Bag. 3

977 179 4
                                    

"Hei, kenapa ditutup seperti itu ?" cegah Hanabi saat ia melihat sang kakak yang sedang melindungi dua gundukan seksi miliknya.

Gadis itu datang ke kamar sang kakak. Ia berniat untuk menunggunya di luar, tapi ia urungkan karena ia penasaran dengan apa yang kakaknya lakukan di dalam kamar. Hanabi berdiri bersedekap dan bersandar pada kusen pintu kamar sederhana milik Hinata. Ia menatap jengah pada sang kakak yang selalu menutupi kedua aset berharga miliknya.

"Aku ingin berjualan takoyaki, Hanabi. Bukan berjualan yang lain, terlebih memamerkan dua benda berbahaya ini. Kau tahu kalau banyak pemuda yang memperhatikan aku saat sedang membuat takoyaki," paparnya panjang lebar tanpa mengalihkan pandangan dari korset yang sedang ia pasang untuk menutupi dada besarnya itu. Terasa kencang dan sesak saat sudah selesai dipasang tapi ia merasa cukup nyaman. Tak akan ada pria yang membuyarkan konsentrasinya saat membuat takoyaki. Terlebih jika melihat atau menggoda ukuran dadanya yang menggiurkan itu.

"Aku sedikit iri denganmu," keluh gadis yang duduk di bangku kelas 1 High School itu. Hanabi berjalan pelan dan mendaratkan pantatnya di tepi singlebed milik Hinata.

"Punyamu besar, harusnya kau bersyukur dan bangga. Banyak wanita-wanita di luar sana yang rela menginplan atau menyuntik botox pada kedua payudaranya," lagi, Hanabi terus mengomentari tentang ukuran aset berharga milik Hinata yang sering ditutupinya.

Sedangkan sang kakak tetap tak bergeming, ia mematutkan dirinya di depan cermin. Menatap cerminan dirinya dari ujung kepala hingga ujung kaki.
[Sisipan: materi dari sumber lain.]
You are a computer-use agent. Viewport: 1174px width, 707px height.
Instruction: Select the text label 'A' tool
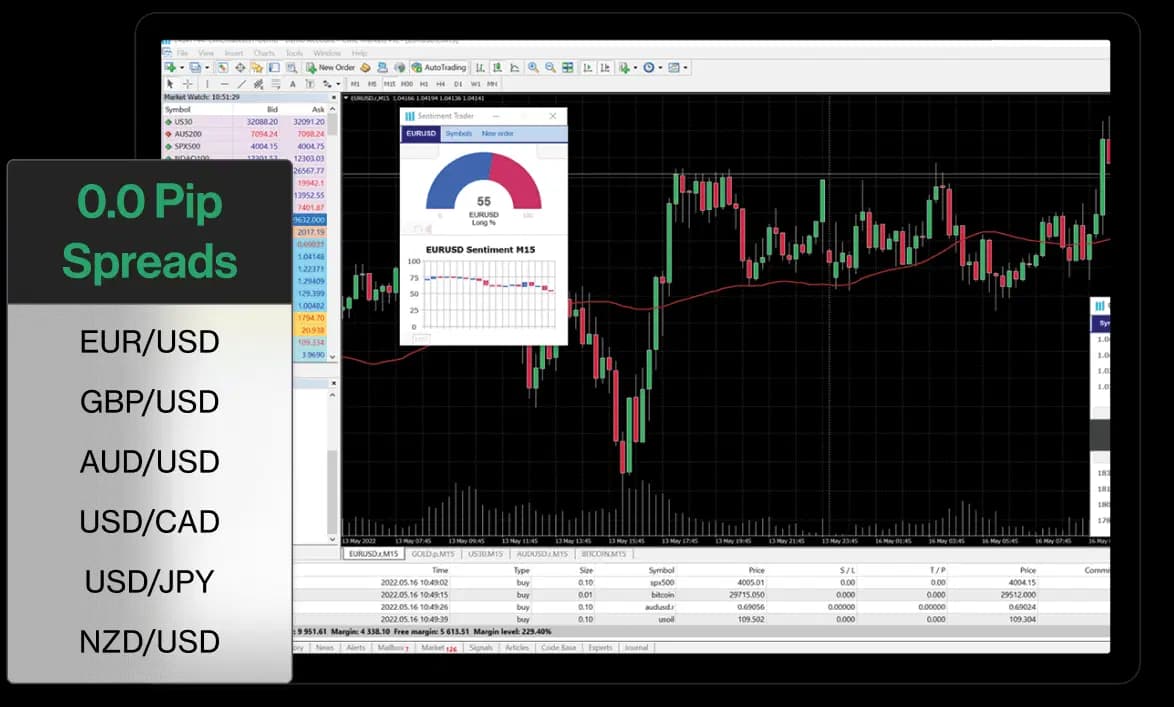tap(292, 84)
Sekiranya ia merasa ukuran dadanya tidak menonjol lagi, ia langsung mengenakan kaos oblong berwarna hitam dan ripped jeans berwarna sama yang sudah disampirkan di meja riasnya.

"Kau tidak perlu iri denganku, Hanabi," ia memandang Hanabi yang dari pantulan cermin dengan tersenyum. Hinata menyisir rambut indigonya yang lurus, merapikan poni ratanya dengan seksama. Dan mengenakan topi baseball hitam favoritnya.

"Kau masih dalam masa pertumbuhan. Dua benda itu pasti juga akan ikut tumbuh. Aku hanya tidak percaya diri saja dengan ukuran dadaku ini," Hinata mengarahkan pandangannya ke bawah, tepat di kedua benda kenyal yang kini tampak datar itu.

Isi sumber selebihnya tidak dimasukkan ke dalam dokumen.